The other thing about pregnancy is that people feel able to tell you exactly what you look like. I dropped my son off at nursery last week, and one of the slender 18-year- old girls who work there looked at me and said with distaste: 'God, your face is getting round.' OK, so she didn't say fat, but I felt suitably crushed. And this morning, as I was standing by the fax machine minding my own business, a colleague patted me on the stomach and boomed: 'My, you're stout.'
There are other bad things, like never going out in the evening because you fall asleep at 8 o'clock; and your tights falling down as you run for the bus because they don't fit round your waist any more and you can't be bothered to go to Mothercare to buy some attractive beige-coloured maternity ones.
Some women, of course, look gorgeous when they're pregnant. They blossom, they twinkle, they bloom. They have neat little bumps and wear elegant silk shirts and never spill food down their clothes.

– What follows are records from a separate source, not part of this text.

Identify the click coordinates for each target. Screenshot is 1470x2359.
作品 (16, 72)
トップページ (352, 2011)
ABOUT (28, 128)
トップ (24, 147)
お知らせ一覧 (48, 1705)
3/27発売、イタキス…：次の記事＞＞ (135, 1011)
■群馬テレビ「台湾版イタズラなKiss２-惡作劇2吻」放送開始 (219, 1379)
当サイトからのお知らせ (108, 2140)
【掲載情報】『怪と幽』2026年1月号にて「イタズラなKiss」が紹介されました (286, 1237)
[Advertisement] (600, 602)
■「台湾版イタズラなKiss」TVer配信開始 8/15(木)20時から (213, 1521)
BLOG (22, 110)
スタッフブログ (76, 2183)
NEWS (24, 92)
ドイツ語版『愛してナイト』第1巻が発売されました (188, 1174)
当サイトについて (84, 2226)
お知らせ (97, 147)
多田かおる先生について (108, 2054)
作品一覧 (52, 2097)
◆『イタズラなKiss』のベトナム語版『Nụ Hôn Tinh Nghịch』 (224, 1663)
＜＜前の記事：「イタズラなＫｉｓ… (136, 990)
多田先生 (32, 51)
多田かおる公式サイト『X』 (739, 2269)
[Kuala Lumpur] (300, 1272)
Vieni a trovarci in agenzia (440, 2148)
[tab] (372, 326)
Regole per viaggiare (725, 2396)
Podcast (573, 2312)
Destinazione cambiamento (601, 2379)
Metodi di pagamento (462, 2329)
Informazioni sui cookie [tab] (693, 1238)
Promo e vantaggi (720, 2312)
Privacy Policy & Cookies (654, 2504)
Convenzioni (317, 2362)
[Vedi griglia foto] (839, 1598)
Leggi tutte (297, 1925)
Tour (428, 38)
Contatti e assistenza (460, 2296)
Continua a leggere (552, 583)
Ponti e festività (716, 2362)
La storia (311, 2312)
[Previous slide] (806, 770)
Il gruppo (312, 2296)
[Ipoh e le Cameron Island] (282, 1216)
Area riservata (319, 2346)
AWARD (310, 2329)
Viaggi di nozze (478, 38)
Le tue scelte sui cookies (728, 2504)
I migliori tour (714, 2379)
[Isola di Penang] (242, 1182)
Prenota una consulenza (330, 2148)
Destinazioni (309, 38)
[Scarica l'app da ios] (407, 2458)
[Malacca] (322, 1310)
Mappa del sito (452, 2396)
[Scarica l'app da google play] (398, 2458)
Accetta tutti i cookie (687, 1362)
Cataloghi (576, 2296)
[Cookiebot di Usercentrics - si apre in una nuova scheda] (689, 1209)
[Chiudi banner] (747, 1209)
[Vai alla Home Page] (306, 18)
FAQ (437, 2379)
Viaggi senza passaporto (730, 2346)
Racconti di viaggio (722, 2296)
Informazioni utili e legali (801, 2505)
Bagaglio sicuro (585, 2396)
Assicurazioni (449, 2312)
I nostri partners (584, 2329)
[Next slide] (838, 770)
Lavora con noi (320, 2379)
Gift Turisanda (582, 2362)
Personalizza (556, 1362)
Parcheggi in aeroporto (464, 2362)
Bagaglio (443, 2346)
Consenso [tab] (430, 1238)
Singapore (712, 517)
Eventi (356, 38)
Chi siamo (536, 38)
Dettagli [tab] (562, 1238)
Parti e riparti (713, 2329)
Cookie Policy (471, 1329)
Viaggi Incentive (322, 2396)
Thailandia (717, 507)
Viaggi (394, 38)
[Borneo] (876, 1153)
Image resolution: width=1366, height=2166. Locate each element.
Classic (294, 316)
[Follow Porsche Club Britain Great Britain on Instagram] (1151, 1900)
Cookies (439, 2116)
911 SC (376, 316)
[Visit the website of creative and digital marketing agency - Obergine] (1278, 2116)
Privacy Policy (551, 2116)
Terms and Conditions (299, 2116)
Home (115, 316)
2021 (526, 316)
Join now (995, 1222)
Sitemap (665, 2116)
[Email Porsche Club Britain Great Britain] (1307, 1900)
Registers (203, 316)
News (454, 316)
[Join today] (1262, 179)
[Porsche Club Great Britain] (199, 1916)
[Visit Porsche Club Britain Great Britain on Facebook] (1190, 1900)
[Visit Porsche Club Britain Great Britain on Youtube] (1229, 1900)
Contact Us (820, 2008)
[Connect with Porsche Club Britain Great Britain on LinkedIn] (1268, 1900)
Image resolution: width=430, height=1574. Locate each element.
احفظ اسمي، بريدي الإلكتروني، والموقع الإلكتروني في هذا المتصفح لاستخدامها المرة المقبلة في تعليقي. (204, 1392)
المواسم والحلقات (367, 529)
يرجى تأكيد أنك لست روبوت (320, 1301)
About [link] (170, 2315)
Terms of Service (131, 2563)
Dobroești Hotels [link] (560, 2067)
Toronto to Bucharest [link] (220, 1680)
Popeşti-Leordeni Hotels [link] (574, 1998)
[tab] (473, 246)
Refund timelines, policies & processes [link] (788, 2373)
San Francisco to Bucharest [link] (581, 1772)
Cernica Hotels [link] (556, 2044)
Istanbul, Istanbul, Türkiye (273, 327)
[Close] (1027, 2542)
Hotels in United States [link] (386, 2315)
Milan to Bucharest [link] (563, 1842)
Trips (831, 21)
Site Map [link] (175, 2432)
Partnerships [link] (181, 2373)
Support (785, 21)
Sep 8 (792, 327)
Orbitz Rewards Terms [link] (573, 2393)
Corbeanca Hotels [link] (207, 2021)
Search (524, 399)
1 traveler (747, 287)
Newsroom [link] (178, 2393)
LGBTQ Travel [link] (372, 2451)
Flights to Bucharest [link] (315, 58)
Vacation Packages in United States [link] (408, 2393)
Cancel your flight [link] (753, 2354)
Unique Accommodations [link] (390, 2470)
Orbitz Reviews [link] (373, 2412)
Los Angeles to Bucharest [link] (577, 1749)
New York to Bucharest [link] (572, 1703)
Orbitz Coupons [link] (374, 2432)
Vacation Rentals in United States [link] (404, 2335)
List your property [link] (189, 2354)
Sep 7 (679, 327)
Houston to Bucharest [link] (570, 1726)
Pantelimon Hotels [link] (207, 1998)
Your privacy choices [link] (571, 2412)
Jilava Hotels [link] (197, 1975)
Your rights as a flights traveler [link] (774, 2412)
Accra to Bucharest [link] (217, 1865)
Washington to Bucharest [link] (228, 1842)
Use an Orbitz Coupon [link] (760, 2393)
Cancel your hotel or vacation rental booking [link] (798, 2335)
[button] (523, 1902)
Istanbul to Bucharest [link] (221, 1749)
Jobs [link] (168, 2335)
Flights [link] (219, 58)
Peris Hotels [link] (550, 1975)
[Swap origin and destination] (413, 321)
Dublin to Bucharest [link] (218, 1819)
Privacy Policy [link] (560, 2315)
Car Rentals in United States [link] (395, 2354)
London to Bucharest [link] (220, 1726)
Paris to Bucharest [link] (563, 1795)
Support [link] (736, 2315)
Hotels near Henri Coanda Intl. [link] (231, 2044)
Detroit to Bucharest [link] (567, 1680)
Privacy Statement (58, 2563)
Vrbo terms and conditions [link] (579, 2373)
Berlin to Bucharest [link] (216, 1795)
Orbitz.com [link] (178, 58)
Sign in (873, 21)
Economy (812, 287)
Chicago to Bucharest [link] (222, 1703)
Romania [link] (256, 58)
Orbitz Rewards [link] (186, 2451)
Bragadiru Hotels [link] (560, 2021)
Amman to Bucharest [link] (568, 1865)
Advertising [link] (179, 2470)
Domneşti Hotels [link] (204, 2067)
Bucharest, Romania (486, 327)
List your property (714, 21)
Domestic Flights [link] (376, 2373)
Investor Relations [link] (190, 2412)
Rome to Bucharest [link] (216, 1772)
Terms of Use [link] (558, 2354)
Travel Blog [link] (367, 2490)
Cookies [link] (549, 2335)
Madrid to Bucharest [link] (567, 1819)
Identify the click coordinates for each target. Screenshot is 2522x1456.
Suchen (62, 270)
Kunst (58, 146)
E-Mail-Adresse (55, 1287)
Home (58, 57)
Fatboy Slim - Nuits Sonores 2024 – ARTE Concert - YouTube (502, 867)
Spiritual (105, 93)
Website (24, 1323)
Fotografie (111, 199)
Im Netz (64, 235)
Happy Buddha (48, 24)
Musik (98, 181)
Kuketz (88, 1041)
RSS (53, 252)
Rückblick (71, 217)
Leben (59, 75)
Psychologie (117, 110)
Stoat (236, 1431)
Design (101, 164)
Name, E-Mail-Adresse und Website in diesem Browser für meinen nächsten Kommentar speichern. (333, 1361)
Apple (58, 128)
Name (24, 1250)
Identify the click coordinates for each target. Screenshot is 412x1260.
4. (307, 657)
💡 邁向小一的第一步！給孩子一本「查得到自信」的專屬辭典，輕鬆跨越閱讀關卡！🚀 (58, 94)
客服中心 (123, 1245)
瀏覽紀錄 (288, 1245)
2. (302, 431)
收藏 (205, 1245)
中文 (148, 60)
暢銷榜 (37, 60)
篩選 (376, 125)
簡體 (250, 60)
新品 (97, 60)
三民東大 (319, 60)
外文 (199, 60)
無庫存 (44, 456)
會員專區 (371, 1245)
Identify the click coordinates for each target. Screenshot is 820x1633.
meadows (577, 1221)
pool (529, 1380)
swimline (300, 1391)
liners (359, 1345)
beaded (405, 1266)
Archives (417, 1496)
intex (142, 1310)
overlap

They don't get piles or stretch marks or varicose veins. They're the ones who give birth in less than an hour, with no pain relief ('Oh, I just breathed the baby out'), and their babies are never sick anywhere. Never ever.
And it is these women who look knowingly at you and say, the reason you feel sick, look tired, grow spots, is because you don't really want to be pregnant. You cannot embrace your womanly ripening, and your bad negative thoughts just take on a bodily form.
This is not true. I'm all for having babies. I just don't like the undesirable side-effects of pregnancy (and yes, being boring about it is one of them). I know pregnancy isn't an illness, so why does it make you feel sick? What possible natural purpose can there be for this physical misery? What about evolution, anyway? I think we should be told.